388 lines (300 loc) · 17.5 KB
chapter title
8
Middle

The middle keeps track of all OSM objects read by osm2pgsql and the relationships between those objects. It knows, for instance, which nodes are used by which ways, or which members a relation has. It also keeps track of all node locations. This information is necessary to build way geometries from way nodes and relation geometries from members and it is necessary when updating data, because OSM change files only contain changed objects themselves and not all the related objects needed for creating an object's geometry.

The Properties Table

Version >= 1.9.0{: .version} Osm2pgsql stores some properties into a database table. This table is always called osm2pgsql_properties. It will be created in the schema set with the --middle-schema option, or the public schema by default.

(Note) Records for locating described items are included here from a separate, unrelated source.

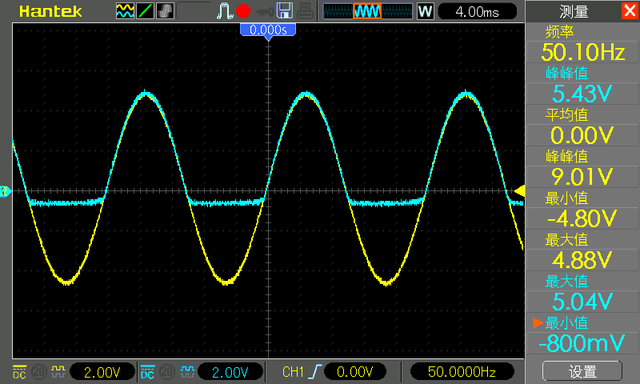Select the 0.000s trigger position marker
The image size is (640, 384).
268,30
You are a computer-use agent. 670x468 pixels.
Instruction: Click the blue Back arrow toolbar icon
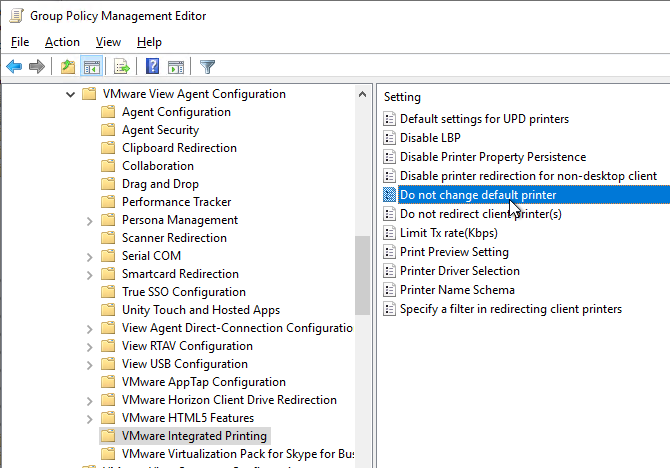coord(14,67)
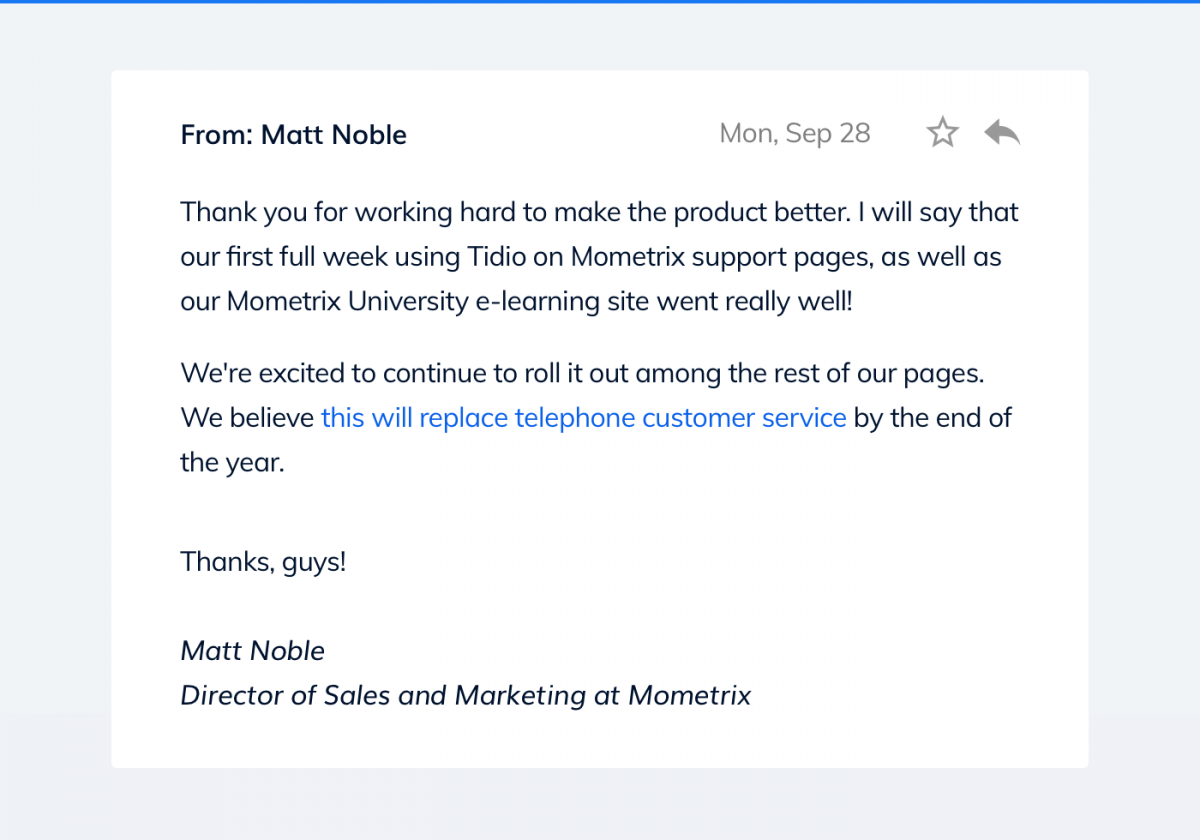Click the 'Thanks, guys!' closing line

(263, 561)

The properties table tracks some settings derived from the command line options and from the input file(s). It allows osm2pgsql to make sure that updates are run with compatible options. Versions before 1.9.0 do not create this table and so they don't offer the checks specified below.

The osm2pgsql_properties table contains two columns: The property column contains the name of a property and the value column its value. Properties are always stored as strings, for boolean properties the strings true and false are used.

The following properties are currently defined:

Property Type Description
attributes bool Import with OSM attributes (i.e. osm2pgsql was run with -x or --extra-attributes)?
current_timestamp string Largest timestamp of any object in any of the input file(s) in ISO format (YYYY-mm-ddTHH:MM:SSZ). Updated with each data update.
db_format int 0 = not updatable, 1 = legacy format, 2 = new format.
flat_node_file string Absolute filename of the flat node file (specified with -F or --flat-nodes). See below for some details.
import_timestamp string Largest timestamp of any object in the in the input file(s) in ISO format (YYYY-mm-ddTHH:MM:SSZ). Only set for initial import.
output string The output as set with the -O or --output option.
prefix string Table name prefix set with -p or --prefix.
replication_base_url string For replication (see below).
replication_sequence_number string For replication (see below).
replication_timestamp string For replication (see below).
style string The style file as set with the -S or --style option. See below for some details.
updatable bool Is this database updatable (imported with --slim and without --drop)?
version string Version number of the osm2pgsql application that did the import.
{: .desc}

When updating an existing database that has an osm2pgsql_properties table, osm2pgsql will check that the command line options used are compatible and will complain if they are not. Options that are not set on the command line will automatically be set if needed. So for instance if you import a database without -x but then use -x on updates, osm2pgsql will fail with an error message. If you use -x both on import and on update everything is fine. And if you use -x on import but not on update, osm2pgsql will detect that you used that option on import and also use it on update.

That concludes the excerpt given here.